Andre Zantonavitch - 9/13/2004
I might also add that because of the two wars, and our forced enrollment at The School Of Hard Knocks -- closely affiliated with Whatssammatta U! ;-) -- libertarian and Objectivist thinkers have also been ~galvanized.~ Mankind is advancing theoretically and this is paving the way toward a terrific future which will now probably come about ~sooner~.
Andre Zantonavitch - 9/13/2004
At times, in the game of life, the simple and obvious answer is actually the ~correct~ answer. Over-analysis of a situtation or problem can lead to vast and even ~hopeless~ confusion. If we spend weeks on end discussing whether or not cirles are round, grass is green, and fire is hot, at the end of those (almost certainly wasted) days we may seriously ~not know~ the answer(!). As Aristotle said repeatedly: "Don't seek more certainty than the subject itself admits of."
Radical islamic vermin did something terrible on 9/11 and most "moderate" islamic vermin openly or quietly cheered. America ~had~ to do something in response. And it did -- in Afghanistan and Iraq. Now the evil ones have more respect for us, we have more respect for ourselves, and the world is in much better cosmic balance.

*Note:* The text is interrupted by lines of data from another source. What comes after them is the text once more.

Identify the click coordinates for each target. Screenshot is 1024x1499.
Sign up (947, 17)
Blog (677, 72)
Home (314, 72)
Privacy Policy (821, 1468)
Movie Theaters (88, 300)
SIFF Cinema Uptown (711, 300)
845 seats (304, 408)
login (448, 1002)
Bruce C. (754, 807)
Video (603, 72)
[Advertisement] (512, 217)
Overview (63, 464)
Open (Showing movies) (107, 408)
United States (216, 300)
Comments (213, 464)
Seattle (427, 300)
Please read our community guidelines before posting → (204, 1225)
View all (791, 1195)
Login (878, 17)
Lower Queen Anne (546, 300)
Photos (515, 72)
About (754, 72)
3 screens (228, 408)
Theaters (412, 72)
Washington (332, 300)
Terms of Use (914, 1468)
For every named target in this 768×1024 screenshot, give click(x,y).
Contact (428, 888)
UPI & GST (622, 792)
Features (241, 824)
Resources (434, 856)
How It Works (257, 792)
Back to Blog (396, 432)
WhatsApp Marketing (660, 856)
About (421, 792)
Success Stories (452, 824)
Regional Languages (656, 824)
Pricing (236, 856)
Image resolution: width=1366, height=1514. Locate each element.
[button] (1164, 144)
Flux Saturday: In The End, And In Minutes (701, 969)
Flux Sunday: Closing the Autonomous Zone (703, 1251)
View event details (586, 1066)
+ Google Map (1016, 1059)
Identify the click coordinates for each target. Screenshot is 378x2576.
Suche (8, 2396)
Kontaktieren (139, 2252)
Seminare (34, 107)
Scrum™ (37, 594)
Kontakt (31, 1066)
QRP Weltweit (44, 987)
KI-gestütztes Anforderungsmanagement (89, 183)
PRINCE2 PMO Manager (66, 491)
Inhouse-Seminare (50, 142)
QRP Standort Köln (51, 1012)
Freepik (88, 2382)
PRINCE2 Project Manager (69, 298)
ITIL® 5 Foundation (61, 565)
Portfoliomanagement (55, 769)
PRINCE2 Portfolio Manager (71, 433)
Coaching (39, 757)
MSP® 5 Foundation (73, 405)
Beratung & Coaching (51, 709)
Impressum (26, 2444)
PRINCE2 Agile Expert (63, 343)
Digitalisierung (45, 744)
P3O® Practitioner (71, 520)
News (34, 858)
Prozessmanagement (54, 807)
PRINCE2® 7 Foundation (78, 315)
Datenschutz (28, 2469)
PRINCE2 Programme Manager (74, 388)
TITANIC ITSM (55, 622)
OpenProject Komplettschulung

The unintended consequences of ~not~ taking down those two dirtbag islamic states (that richly deserved it, and about which no-one is seriously complaining) would have probably been ~much~ worse. America and the West would have looked weak and scared, with freedom-fighters and civilization-lovers everywhere losing vast hope -- both in the current situation and in mankind in general.
Ultimately those two fairly easy, low-cost wars (and hopefully two or so ~more~) taught the West a great deal -- knowledge not obtainable any other way (certainly not via lame conservo-progressive theorizing). The fact that the Western liberal states today are VERY far from pure liberalism (as I define it) and ~hilariously~ inept at freedom-fighting is actually a trivial fairly point. We're learning about ~everything~ -- and the ~next~ time there's need for a war, we'll do much better. This includes a better post-victory plan, less looting, less toleration for insurection, quicker elections, less drug tyranny possibly, etc.
However ham-handed the Forces Of Good and freedom in the current "war on terrorism" the West and America -- on net balance -- have done fairly good. Our seemingly-hopeless, pathetic, moronic, sleezeball conservative and progressive friends in America and the West are ~learning~. Because of the war, Western liberalism is ~ascending~.